People v Agard
2017 NY Slip Op 04399 [151 AD3d 456]
June 6, 2017
Appellate Division, First Department
Published by New York State Law Reporting Bureau pursuant to Judiciary Law § 431.
As corrected through Wednesday, August 2, 2017


[*1]
 The People of the State of New York, Respondent,
v
Kenith Agard, Appellant. The People of the State of New York, Appellant, v Kenith Agard, Respondent.

Robert S. Dean, Center for Appellate Litigation, New York (Susan H. Salomon of counsel), for appellant/respondent.

Cyrus R. Vance, Jr., District Attorney, New York (Amanda Katherine Regan and Vincent Rivellese of counsel), for respondent/appellant.
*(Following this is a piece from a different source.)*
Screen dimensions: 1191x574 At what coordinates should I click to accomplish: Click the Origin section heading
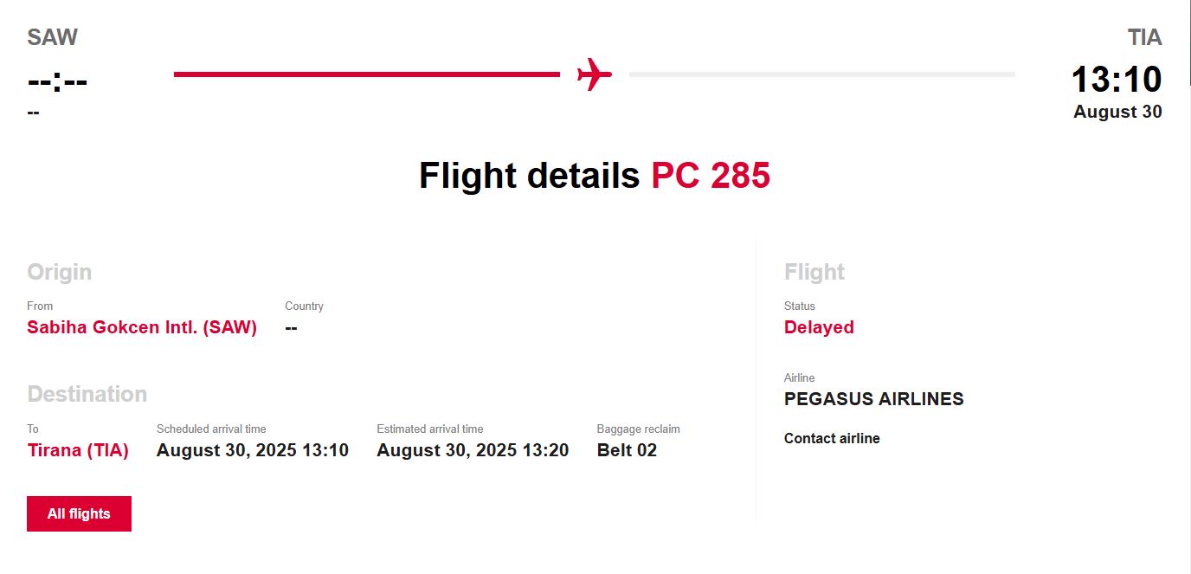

Judgment of resentence, Supreme Court, New York County (Melissa C. Jackson, J.), rendered August 31, 2015, resentencing defendant, as a second felony offender, to consecutive terms of 12 years and 2 to 4 years, unanimously modified, on the law, to the extent of vacating the second felony offender adjudication and substituting a second violent felony offender adjudication, and otherwise affirmed.

Upon our remand for a new second violent felony offender adjudication and sentencing (127 AD3d 602 [1st Dept 2015]), the resentencing court determined that defendant's predicate violent felony conviction, which was obtained in violation of People v Catu (4 NY3d 242 [2005]), could not be used to enhance defendant's sentence, and it adjudicated him a second (nonviolent) felony offender on the basis of another predicate conviction, while reimposing defendant's original sentence. However, as defendant concedes, the subsequent decision of the Court of Appeals in People v Smith (28 NY3d 191 [2016]) precludes retroactive application of Catu to invalidate a sentence enhancement. Accordingly, defendant's original adjudication as a second violent felony offender was lawful.

As for defendant's appeal, we perceive no basis for reducing the sentence. Concur—Renwick, J.P., Richter, Feinman, Gische and Kahn, JJ.